A new state report documents systemic neglect and abuse at a residential facility for people with disabilities in Effingham.
Now the state will determine if the facility can keep its doors open. But the state may simply be ill-equipped to stop these kinds of problems before they happen.
Karen Rosenberg is an attorney with the Disability Rights Center. The report her organization issued in September documents the case of a 22-year-old man nicknamed “J.D.” J.D entered Lakeview Neurorehabilitation Center in 2012, and Rosenberg says once admitted, his health declined precipitously.
"He stopped eating. He wasn’t taking his medications regularly. He lost almost 47 pounds. Yet the staff at Lakeview really didn’t pay attention to what were signs of a significant health problem," she says.
One morning 72 days after he was admitted, two staff members in two separate instances noticed J.D. was nonresponsive. But they didn’t notify anyone or ask for assistance. A couple hours later, J.D. was naked in a puddle of urine, and likely already dead.
When the DRC report was issued in September, Governor Maggie Hassan directed the Department of Health and Human Services to conduct a review.
HHS Deputy Commissioner Marilee Nihan says the state report confirmed a lot of the systemic problems alleged in DRC’s report.
"We found chronic and acute staffing deficits, deficits in training, communication and crisis management, and a lack of program oversight and quality improvement functions," says Nihan.

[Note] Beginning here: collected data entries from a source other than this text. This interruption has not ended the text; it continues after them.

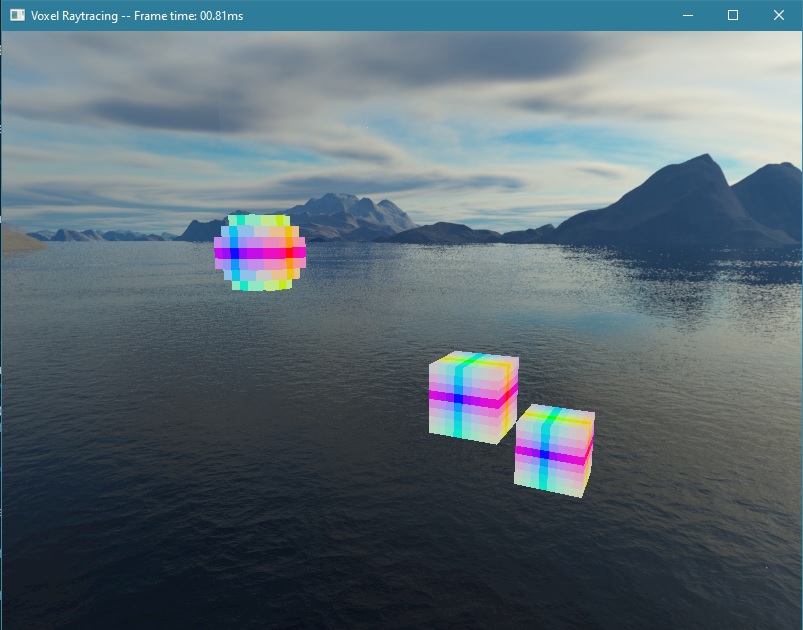Minimize the Voxel Raytracing window
The image size is (803, 630).
tap(687, 15)
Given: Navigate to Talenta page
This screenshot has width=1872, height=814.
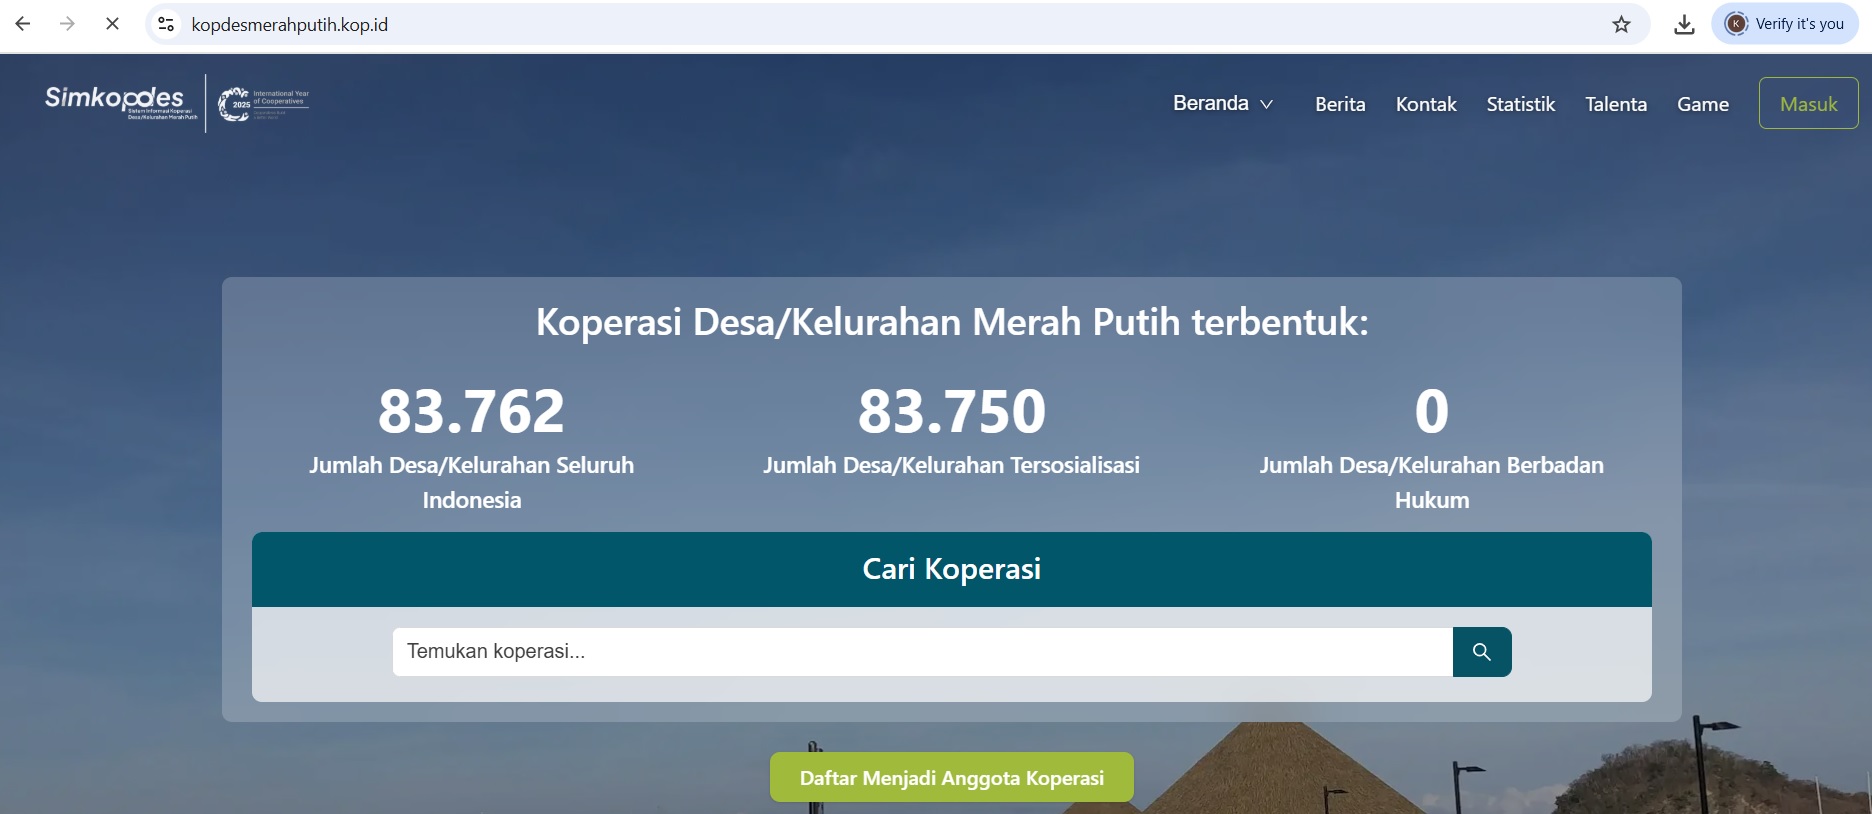Looking at the screenshot, I should [x=1615, y=104].
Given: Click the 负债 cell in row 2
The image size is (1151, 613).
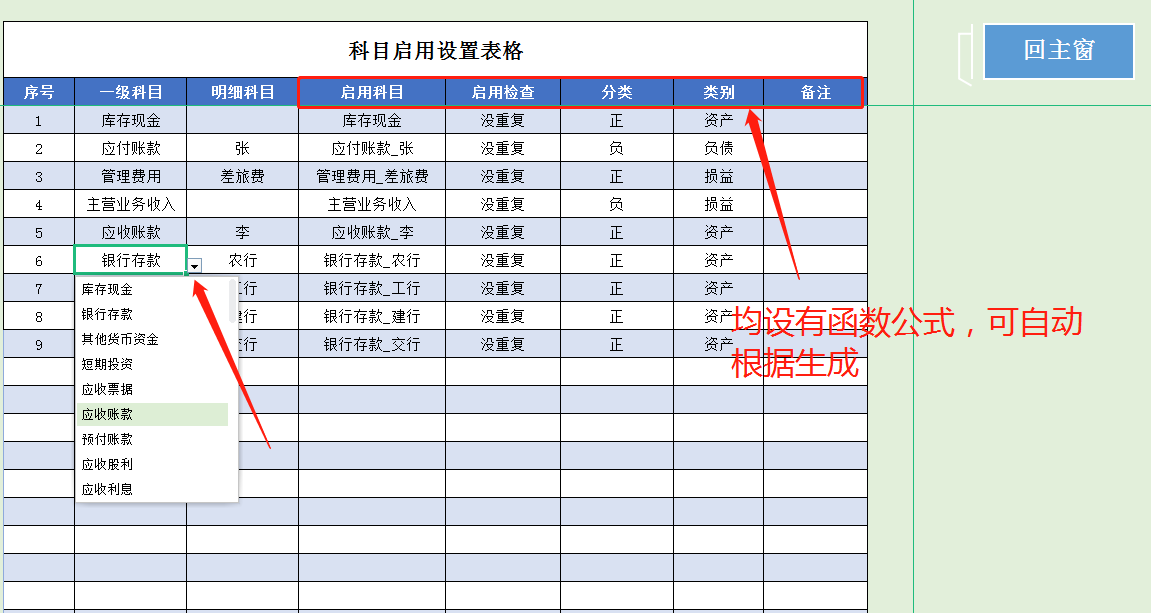Looking at the screenshot, I should point(717,147).
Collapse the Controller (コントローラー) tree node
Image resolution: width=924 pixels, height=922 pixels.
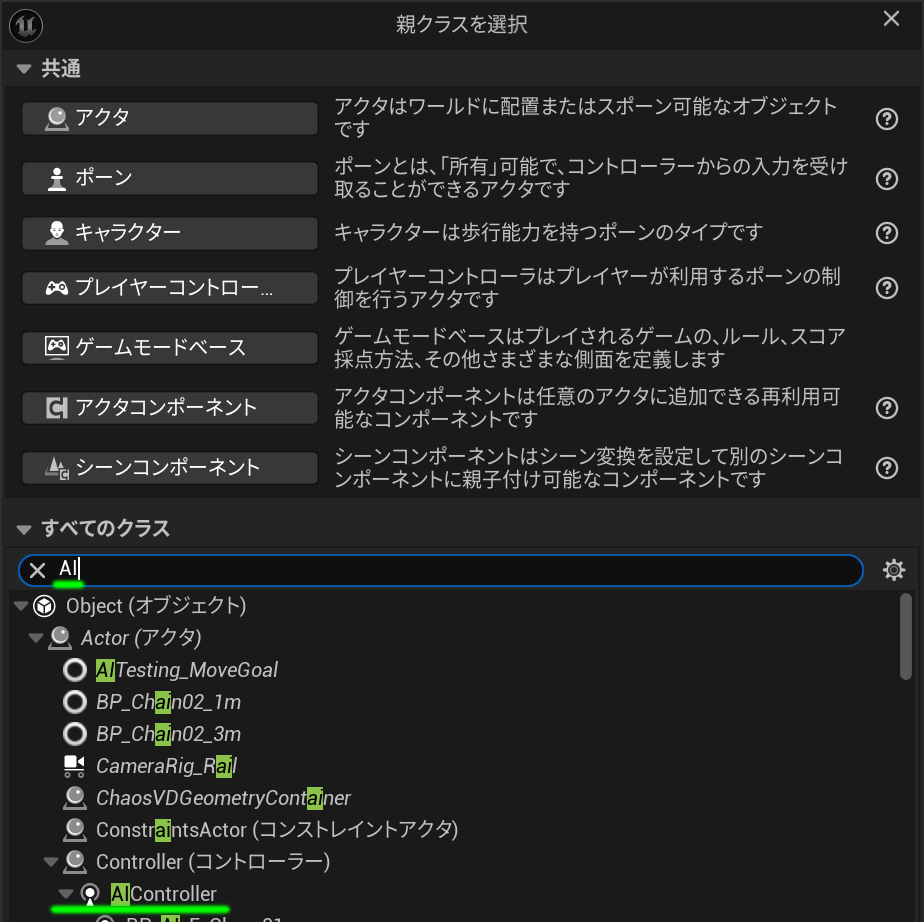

A few examples. Entry level staff at Lakeview are over worked, undertrained, and paid less than workers at local McDonalds. Medical personnel do not communicate when a patient’s treatment is supposed to change. And a Lakeview pharmacist was recently prosecuted for illegal possession of controlled substances.
Lakeview deals with a very challenging population: people with brain injuries and severe disabilities. Problems are bound to arise. Still, the facility is licensed to treat 88 people, yet they have 500 incident reports a month.
"That sounds very high," says Karen Rosenberg. "You’re not supposed to just write up reports. You’re supposed to actually use them to debrief and figure out how to do things better next time to avoid the incident."
In fact there are so few staff at Lakeview that one crisis often starts a domino effect. In August, a staff member was asked to keep a client in his sight at all times - a client who had run away before. But when a disturbance happened nearby, that staff member left the client alone, and the client disappeared into the woods at 7pm. That client was found at 11am the next morning by Fish and Game. This kind of thing happens all the time at Lakeview.
So HHS has given Lakeview until December 31 to come up with a plan, and Lakeview says it is working with the state to comply.
But the Disability Rights Center’s initial report also raised another question: Why didn’t HHS find this problem on its own, and sooner?
"HHS [does] as thorough of a job in licensing these facilities as possible given the resources that are made available to us," says Nihan.
Deputy Commissioner Nihan says HHS licenses almost 1,000 facilities in the state, and that HHS does an annual review of each one. Those facilities are always notified before HHS staff come knocking.
"It would be like saying the way that you know my house is in good order is when you come over for dinner," says Joan Beasley with UNH’s Institute on Disability. "Well I’m going to clean my house before you come over."
Beasley has worked all over the U.S. with populations like those serviced at Lakeview. She says when a situation gets as bad as it has at Lakeview, it tends to be a failure of the system on all levels – state, federal, local. In fact, she says residential facilities that do a good job tend to be embedded in a community, with open doors - not isolated like Lakeview.
"We all have to take responsibility for the fact that we take vulnerable citizens, we put them in isolation, we don’t really pay attention to what happens to them, and then when atrocities happen we blame everyone instead of looking at ourselves and saying how did we get here?" says Beasley.
Other experts echo this sentiment.
"Because this facility served individuals with remarkably complex behavioral challenges, there should be multiple visits per year—including at least one unannounced visit," says Patrick Shannon, a professor in UNH's Department of Social Work and the head of the Governors' Commission on Disability.
HHS will conduct two more reports on what happened at Lakeview, including an examination of what it should have done differently to recognize the problems sooner. Karen Rosenberg at the Disability Rights Center says she’s happy with this first report, but that questions are still looming.
"Is Lakeview going to be able to continue to operate with minimal oversight from the department, or is the department going to really hold their feet to the fire?" she asks. "You know even more importantly is that Lakeview doesn’t really need to exist in today’s age. We have the capacity and known to service people in their home communities."
Rosenberg says she’s holding judgment until the full review is complete.